In Texas, Lady Bird Johnson, the wife of President Lyndon Baines Johnson, is recognized as one of the most environmentally concerned first ladies of the United States. Perhaps she began to care about wildlife and plants when she spent time around the lakes and bayous of East Texas as a child. Later, when she was the wife of a promising political figure, she often mentioned the way that natural beauty had influenced her life.
After she moved into the White House, Mrs. Johnson began to encourage her husband to take action against the junkyards and billboards that had begun to clutter highways all around the country. In fact, she usually gets the credit for the Beautification Act, sometimes called Lady Bird's Bill, that passed in 1965. People today can travel the country's highways and see a lot more scenery and a lot less junk and advertising because of this legislation.

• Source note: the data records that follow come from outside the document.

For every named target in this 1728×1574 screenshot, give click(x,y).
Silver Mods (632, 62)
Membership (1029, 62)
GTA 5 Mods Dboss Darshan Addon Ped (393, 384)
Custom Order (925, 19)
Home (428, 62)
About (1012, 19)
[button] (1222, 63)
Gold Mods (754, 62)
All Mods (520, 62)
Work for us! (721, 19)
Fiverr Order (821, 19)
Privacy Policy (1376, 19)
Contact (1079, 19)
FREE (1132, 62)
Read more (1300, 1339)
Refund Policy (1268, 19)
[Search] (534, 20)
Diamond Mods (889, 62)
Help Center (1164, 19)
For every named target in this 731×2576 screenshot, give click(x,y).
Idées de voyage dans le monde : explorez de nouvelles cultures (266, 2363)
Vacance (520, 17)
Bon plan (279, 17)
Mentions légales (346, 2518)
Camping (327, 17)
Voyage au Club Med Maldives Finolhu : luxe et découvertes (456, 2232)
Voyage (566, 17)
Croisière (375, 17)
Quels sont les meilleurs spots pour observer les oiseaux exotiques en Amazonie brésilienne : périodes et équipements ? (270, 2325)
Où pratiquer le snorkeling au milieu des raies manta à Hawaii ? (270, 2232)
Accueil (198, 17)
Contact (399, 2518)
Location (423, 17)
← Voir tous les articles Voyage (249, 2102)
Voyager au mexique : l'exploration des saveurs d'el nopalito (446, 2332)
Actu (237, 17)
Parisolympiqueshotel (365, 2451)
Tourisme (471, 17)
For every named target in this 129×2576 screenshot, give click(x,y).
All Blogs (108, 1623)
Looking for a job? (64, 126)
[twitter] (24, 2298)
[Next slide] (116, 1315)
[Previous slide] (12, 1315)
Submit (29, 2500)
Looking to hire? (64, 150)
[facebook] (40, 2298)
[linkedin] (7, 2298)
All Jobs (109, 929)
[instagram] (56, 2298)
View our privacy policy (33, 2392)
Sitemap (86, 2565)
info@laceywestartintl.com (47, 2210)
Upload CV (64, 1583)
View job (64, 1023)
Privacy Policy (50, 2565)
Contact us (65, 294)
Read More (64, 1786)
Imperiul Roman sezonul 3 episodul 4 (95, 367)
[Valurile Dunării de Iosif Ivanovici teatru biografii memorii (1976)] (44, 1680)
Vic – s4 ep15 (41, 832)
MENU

A Colorful Legacy of Texas and American Wildflowers
After returning home from Washington, the former first lady focused on Texas at first. Under her leadership, Austin built a landscaped hiking trail around Town Lake, an improvement that attracted businesses and rejuvenated downtown. She also began awarding prizes to local districts that maximized their use of native plants and flowers along the roads. It is not an accident that people today can enjoy the sight of so many Texas flowers bordering the highways.
Long before people discussed ecology and climate change the way that they do today, Lady Bird Johnson worked to educate people about the value of growing sustainable plants. On her 70th birthday, in 1982, she established the National Wildflower Research Center. To get it going, she made a donation from her personal assets of 60 acres of land and $125,000.
The center was originally located east of Austin, Texas. In a few years, under the former first lady's leadership, it moved to a larger lot that could contain a permanent building. The center was renamed to the Lady Bird Johnson Wildflower Center in 1989, and it now covers hundreds of acres and has hundreds of different kinds of wildflowers on display. Besides displays, the center runs a variety of different educational programs for both adults and children.
Still, the center's focus is on sustainable and native plants. It promotes the use of local plants by landscapers, florists, and farmers whenever possible. It also promotes protecting and even cultivating natural growth for scenery and habitats.
The Texas Seed Bank
Sadly, not every species of plant can get preserved. Another project of the Lady Bird Johnson Wildflower Center is the Texas Seed Bank. This project collects seeds from important Texas flowers and plant species. Even if plants cannot be saved from extinction, their seeds can get stored for hundreds of years. Besides storing and cataloging seeds, the center allows researchers to request seeds from the bank for study.
Trained volunteers work with landowners to study plants and collect seeds out in the field. In fact, many of the volunteers are landowners who got inspired to learn more about the native plants growing around their homes after getting contacted for permission to use their land by the Texas Seed Bank.
Lady Bird Johnson: The Environmental First Lady
People in Texas and all over the United States can thank Mrs. Johnson for her work to preserve natural wildflowers and other plants. Now, concerns over local flora are even more urgent than they were when she was first lady or a Texas environmental activist. It is comforting to know that people in the future will have access to the seeds of the past because of the efforts of this inspiring first lady and Texas cultural icon.